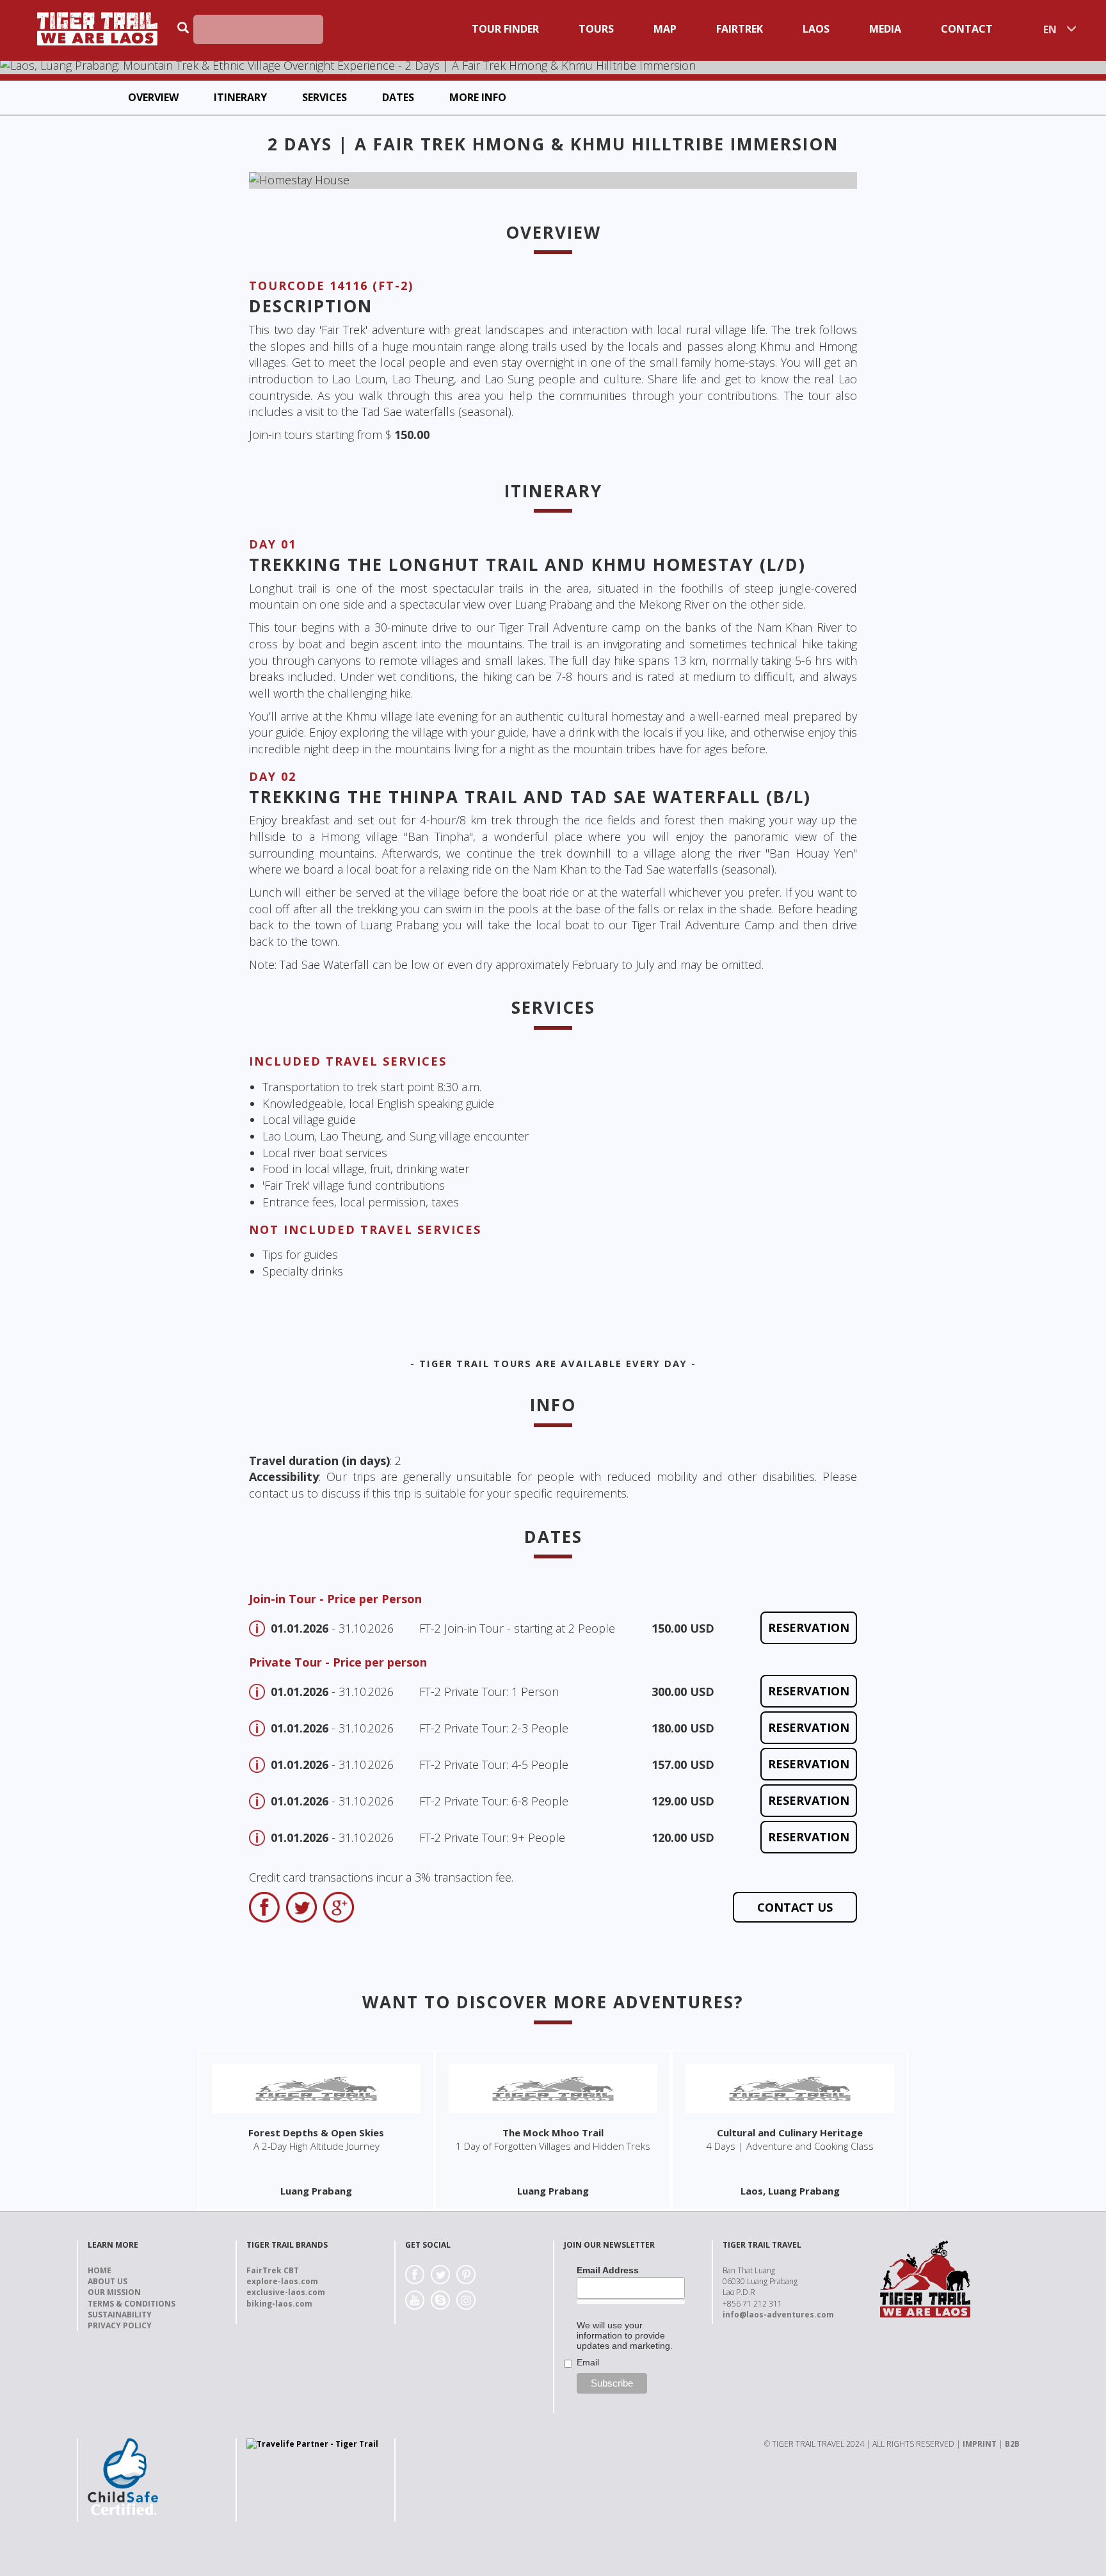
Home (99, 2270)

==

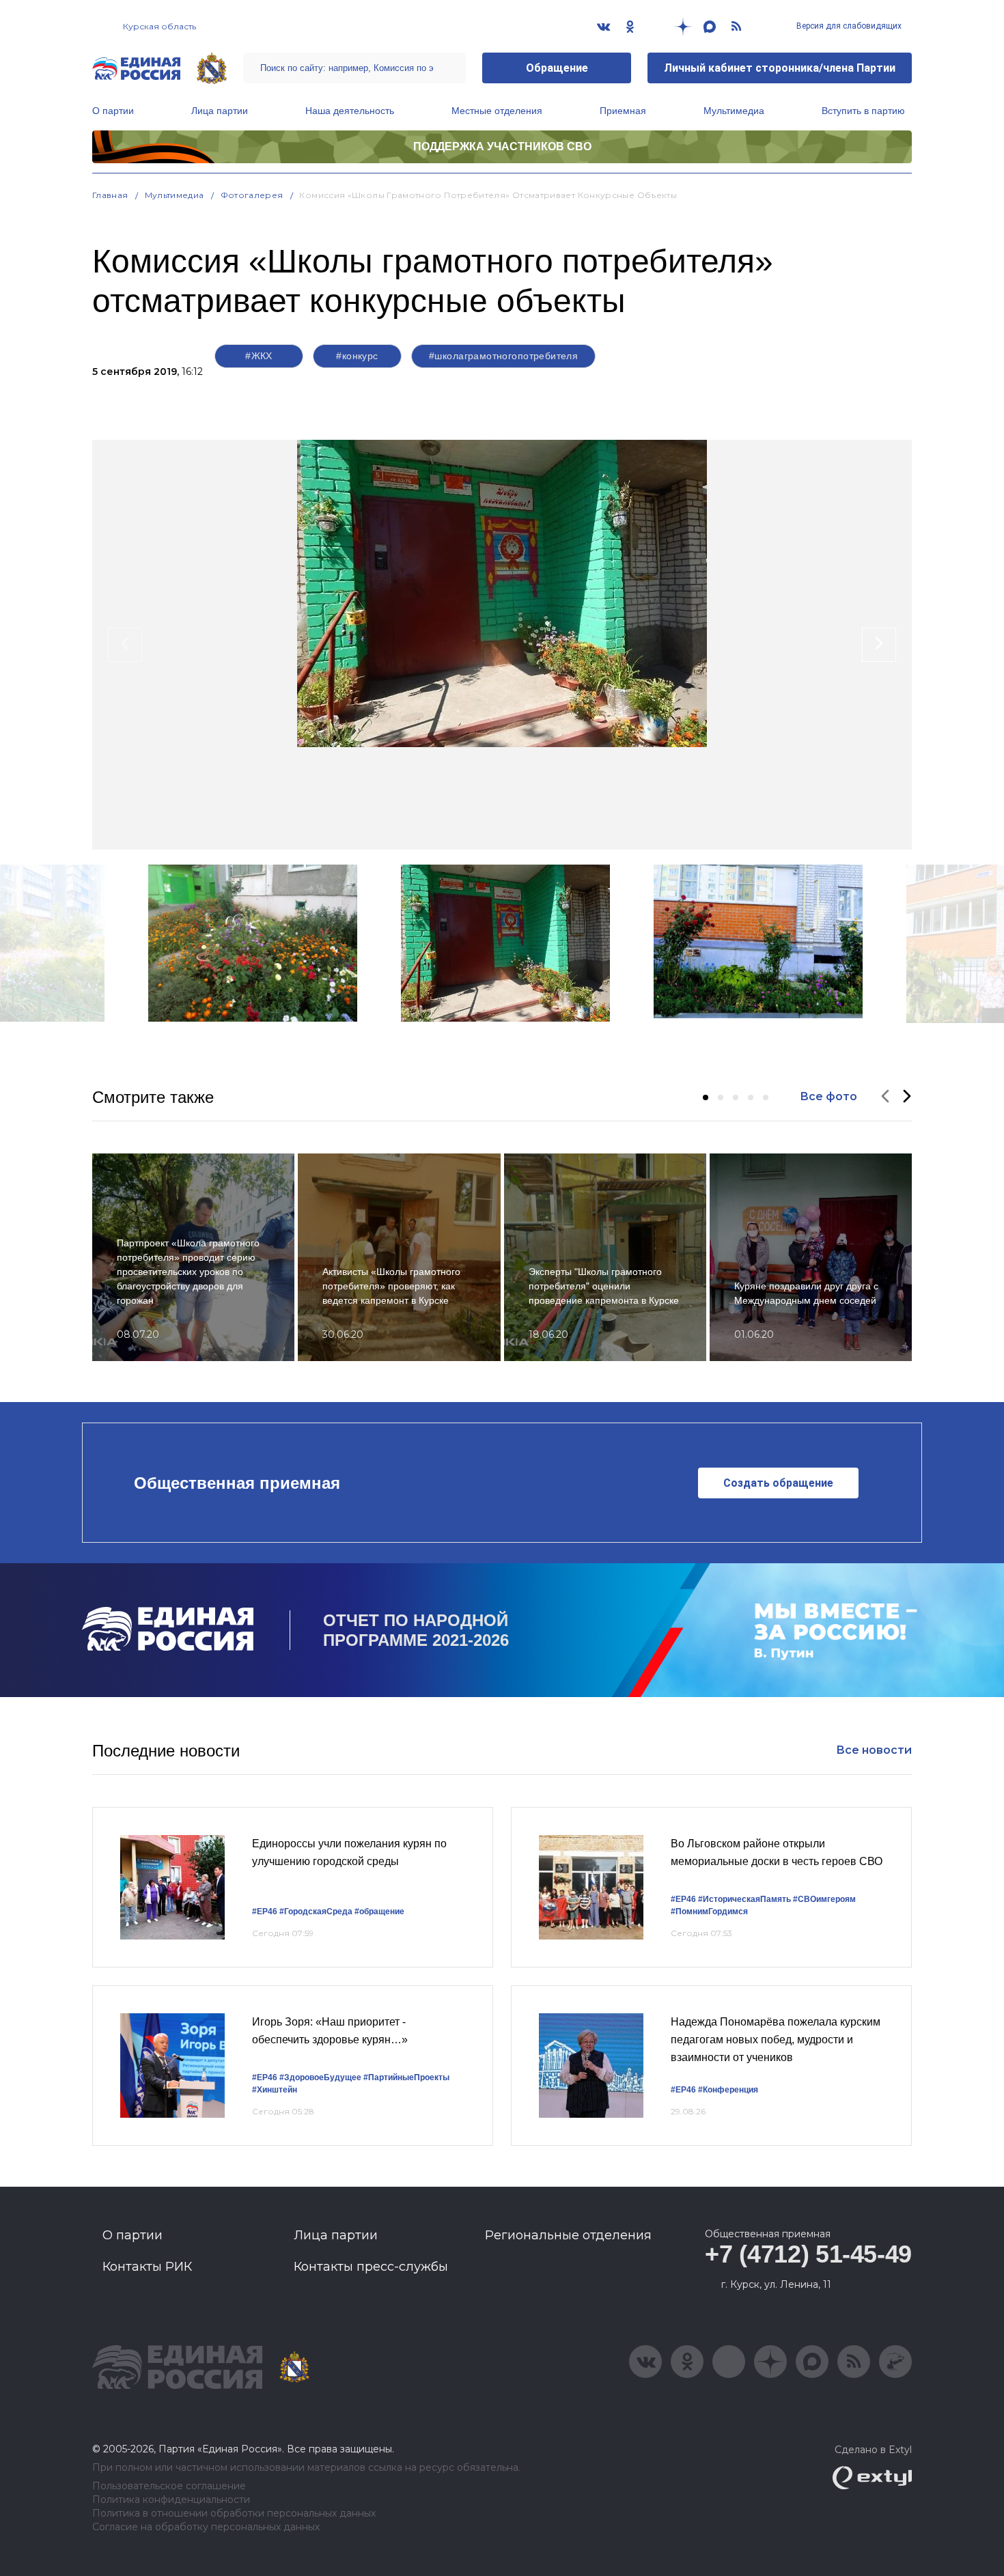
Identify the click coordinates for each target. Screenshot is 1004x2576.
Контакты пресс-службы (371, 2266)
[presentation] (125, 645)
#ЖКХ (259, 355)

■ **Exercise objective**: Copy, exactly and only, the lines above that begin with the one containing "Identify the click" and finish with the one containing "#ЖКХ (259, 355)".

■ **Finished task**:
Identify the click coordinates for each target. Screenshot is 1004x2576.
Контакты пресс-службы (371, 2266)
[presentation] (125, 645)
#ЖКХ (259, 355)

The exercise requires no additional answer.